Sonntag, 2. Oktober 2016

Rezension: "Die Erlöser" von Nick Cutter

Titel: Die Erlöser
Autor: Nick Cutter
Verlag und Infos: Heyne Verlag
TB. 363 Seiten
Preis: 9,99 €
Genre: Thriller
Reihe: nein



„Die Erlöser“ von Nick Cutter

Inhalt:

Unsere bekannte Welt wird (wieder mal) von der Religion dominiert. Die eine wahre Kirche hat alle staatlichen Aufgaben übernommen. Statt Bürgermeister haben die Städte jetzt Propheten.
Die ehemalige Polizei ist nur noch damit beschäftigt, wider der gültigen Religion handelnde Gruppen aufzuspüren und der Resozialisierung zuzuführen.
Zu einer besonderen Einheit gehört John Murtag. Er ist ein mustergültiger Gläubiger und geht ohne Gewissensbisse gegen andersgläubige Gruppierungen wie Scientologen oder Juden vor.
Doch es scheint sich eine größere, gezieltere Rebellengruppe zu bilden, die immer wieder Terroranschläge gegen den Staat verübt. Eine Reihe von Geschehnissen lässt  Murtag allmählich das bestehende System hinterfragen.
Doch hat er eine Chance, gegen die Herrschenden anzukommen? Was kann er tun? Gibt es vielleicht mehr Zweifler, als er denkt?

Beurteilung 

Ich bin ja eigentlich nicht der große Thriller-Leser, aber ein religiöses Thema als dystopischen Hintergrund zu nehmen fand ich eine extrem interessante Idee, deswegen habe ich mich für „die Erlöser“ entschieden.

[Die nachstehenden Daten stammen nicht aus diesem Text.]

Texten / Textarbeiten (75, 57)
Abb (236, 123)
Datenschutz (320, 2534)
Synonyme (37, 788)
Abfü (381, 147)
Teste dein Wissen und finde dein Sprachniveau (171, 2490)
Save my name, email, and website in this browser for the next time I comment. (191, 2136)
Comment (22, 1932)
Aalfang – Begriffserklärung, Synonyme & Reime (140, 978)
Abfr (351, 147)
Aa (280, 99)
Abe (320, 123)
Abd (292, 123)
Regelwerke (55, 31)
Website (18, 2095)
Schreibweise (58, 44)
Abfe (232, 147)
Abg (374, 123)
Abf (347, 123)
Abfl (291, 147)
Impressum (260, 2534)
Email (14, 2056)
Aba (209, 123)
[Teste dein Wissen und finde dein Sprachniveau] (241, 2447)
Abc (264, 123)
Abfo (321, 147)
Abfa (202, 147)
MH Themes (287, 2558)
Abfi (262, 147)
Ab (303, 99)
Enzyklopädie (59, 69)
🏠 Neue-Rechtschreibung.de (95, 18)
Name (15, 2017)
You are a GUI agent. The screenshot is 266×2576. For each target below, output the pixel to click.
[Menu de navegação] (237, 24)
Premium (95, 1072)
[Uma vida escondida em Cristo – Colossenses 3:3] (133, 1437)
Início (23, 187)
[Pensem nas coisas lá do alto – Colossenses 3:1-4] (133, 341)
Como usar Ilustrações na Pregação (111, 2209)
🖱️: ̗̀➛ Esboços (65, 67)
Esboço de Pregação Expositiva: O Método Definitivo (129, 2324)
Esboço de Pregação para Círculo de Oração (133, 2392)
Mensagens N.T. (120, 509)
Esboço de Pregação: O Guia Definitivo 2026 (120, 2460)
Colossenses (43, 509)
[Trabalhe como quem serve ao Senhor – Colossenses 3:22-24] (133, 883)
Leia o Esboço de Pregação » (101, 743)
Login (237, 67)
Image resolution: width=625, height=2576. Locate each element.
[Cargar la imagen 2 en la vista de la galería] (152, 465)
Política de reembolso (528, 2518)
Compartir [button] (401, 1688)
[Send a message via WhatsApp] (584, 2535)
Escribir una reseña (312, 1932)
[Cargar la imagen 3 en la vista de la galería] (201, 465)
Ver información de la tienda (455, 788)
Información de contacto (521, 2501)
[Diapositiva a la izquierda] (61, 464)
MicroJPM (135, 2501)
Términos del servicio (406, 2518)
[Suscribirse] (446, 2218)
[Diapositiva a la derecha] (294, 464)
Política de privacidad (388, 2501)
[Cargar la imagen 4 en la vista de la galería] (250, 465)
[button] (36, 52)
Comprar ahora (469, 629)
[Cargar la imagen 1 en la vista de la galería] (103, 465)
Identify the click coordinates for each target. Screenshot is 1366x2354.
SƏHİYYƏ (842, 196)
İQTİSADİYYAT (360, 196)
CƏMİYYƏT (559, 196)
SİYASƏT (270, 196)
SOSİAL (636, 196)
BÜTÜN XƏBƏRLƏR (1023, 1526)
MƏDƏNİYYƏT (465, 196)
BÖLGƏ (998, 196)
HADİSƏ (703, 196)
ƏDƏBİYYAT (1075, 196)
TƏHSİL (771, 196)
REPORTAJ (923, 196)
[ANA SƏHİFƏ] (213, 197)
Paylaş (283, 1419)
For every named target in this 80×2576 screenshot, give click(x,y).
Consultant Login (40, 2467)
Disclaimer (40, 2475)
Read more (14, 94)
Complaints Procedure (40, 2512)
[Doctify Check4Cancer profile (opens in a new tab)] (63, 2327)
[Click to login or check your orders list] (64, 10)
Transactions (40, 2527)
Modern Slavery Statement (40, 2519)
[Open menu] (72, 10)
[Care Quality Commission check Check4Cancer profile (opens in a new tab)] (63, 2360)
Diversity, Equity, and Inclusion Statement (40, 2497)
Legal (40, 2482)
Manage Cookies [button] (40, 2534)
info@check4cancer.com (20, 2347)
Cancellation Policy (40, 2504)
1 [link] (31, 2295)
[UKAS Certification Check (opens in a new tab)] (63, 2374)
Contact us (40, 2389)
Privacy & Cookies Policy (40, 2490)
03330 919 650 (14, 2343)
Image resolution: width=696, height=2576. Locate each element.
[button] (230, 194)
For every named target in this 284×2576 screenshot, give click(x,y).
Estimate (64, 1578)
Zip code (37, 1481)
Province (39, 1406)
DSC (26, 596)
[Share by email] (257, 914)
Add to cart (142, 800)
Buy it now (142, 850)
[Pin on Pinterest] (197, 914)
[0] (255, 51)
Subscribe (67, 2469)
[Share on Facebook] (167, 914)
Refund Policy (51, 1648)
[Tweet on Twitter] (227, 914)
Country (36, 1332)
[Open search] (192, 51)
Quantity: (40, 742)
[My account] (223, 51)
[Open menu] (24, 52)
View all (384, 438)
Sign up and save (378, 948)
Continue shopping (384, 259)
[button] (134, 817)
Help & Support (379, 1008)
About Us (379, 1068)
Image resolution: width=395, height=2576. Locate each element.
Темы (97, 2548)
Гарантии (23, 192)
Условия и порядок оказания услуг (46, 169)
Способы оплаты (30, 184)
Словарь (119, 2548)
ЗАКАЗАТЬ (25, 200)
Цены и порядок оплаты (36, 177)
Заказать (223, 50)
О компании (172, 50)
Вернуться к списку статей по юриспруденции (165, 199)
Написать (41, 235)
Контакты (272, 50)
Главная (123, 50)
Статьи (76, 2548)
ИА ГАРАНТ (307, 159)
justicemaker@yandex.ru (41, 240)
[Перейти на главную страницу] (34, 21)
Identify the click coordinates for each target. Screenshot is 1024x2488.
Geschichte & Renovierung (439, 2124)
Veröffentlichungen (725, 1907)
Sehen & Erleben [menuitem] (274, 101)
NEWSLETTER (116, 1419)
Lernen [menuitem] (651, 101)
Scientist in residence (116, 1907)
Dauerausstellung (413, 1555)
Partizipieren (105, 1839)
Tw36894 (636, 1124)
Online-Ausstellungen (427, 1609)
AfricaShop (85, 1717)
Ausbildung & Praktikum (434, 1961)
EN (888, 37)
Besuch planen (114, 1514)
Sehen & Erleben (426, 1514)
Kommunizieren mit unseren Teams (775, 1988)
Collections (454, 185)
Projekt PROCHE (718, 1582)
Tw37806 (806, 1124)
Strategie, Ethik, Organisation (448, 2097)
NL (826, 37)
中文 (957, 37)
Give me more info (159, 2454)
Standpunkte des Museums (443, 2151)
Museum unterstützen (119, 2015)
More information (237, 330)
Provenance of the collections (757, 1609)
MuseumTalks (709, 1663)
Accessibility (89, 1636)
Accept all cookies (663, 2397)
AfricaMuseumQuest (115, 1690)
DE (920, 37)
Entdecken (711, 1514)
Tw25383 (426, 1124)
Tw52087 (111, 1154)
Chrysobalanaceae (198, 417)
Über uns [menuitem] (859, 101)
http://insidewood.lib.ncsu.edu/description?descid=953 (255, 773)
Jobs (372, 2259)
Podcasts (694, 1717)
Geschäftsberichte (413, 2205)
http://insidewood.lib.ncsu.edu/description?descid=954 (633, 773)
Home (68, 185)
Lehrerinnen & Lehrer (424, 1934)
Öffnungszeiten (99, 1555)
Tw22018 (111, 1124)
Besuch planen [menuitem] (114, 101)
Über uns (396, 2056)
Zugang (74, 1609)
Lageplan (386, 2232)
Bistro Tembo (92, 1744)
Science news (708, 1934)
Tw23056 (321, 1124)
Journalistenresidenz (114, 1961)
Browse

Und  siehe da: Dieser Roman ist ab der ersten Seite einfach nur hochspannend. Obwohl es sich um einen Erwachsenenroman handelt, ist die Geschichte sehr leicht und flüssig zu lesen.  Keine langatmigen politischen oder religiösen Diskussionen oder Gedankengänge, wie der Klappentext einen befürchten lässt. Nein, keineswegs – eine flüssige Handlung, nicht zu oberflächlich, aber auch nicht zu komplex, so dass es sich sehr angenehm lesen lässt.

Bestimmte Ereignisse und Entscheidungen Murtags im  Buch lassen einen zwar ein bisschen an seinem gesunden Menschenverstand zweifeln, machen ihn aber auch extrem sympathisch – ich mag seinen Charakter sehr gern, vielleicht weil er weder ein Duckmäuser noch ein Überheld ist, sondern einfach irgendetwas dazwischen, wie die meisten von uns auch.
Er versucht sich den Gegebenheiten anzupassen, aber kann sein gutes Herz nicht immer unterdrücken, und irgendwann ist ihm das einfach wichtiger, als dem Regime immer zu gefallen. 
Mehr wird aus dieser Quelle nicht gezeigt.